Already the screeching has started over Mel Gibson's latest attempt at a new Braveheart-esque historical epic. Now I like Mel Gibson and I usually like his movies. Ignoring their historical inaccuracy is a bit tougher for me than for people who don't play historical boardgames for fun, but I'm generally so glad to see Hollywood attempt to portray history as something other than the high-school torture most people view it as that I can forgive quite a bit of artistic license.

Some of the objections to The Patriot, though, seem ridiculously contradictory. On the one hand, busybodies have whimpered over the fact that—gasp—a movie about the American Revolution depicts kids shooting British redcoats. On the other, an article at the Internet Movie Database (great site) expresses concern over the movie's remolding of the main character, who may have been a good deal less wholesome than Mel Gibson portrays him. Apparently historical inaccuracy matters only when it offends left-wing sensibilities. And, on the flip side, it's perfectly okay to mangle history as long as the sanitizing runs to the left. (Remember when the Postal Service edited out a cigarette from the hand of a WWII aviator for their new stamp?)

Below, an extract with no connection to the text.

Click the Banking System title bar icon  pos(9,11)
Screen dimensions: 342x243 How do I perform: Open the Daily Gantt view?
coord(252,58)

Now I wouldn't want to watch a movie about the real "Benjamin Martin" (the movie's name for Francis Marion, known to the British as the "Swamp Fox")—that's how nasty he was. But IMDB sure didn't seem to care about the massive inaccuracies in the lefty movie Erin Brockovich, which conveniently omitted the facts that Brockovich and her co-sharks haven't paid very much money out of the $300 million they extorted from Pacific Gas & Electric to the alleged victims whose names and stories they used to get the swag, not to mention the utter lack of scientific evidence supporting the dangers of ingested chromium. Even the EPA doesn't have a single study suggesting that ingested chromium causes any of the health problems depicted in the movie. But so what? Artistic license. Fine. As long as it's for a sufficiently feel-good cause.

Oh well. I'll still go to the theater and pony up my $5 for the movies. Until they make the inevitable Mumia Abu-Jamal movie, that is.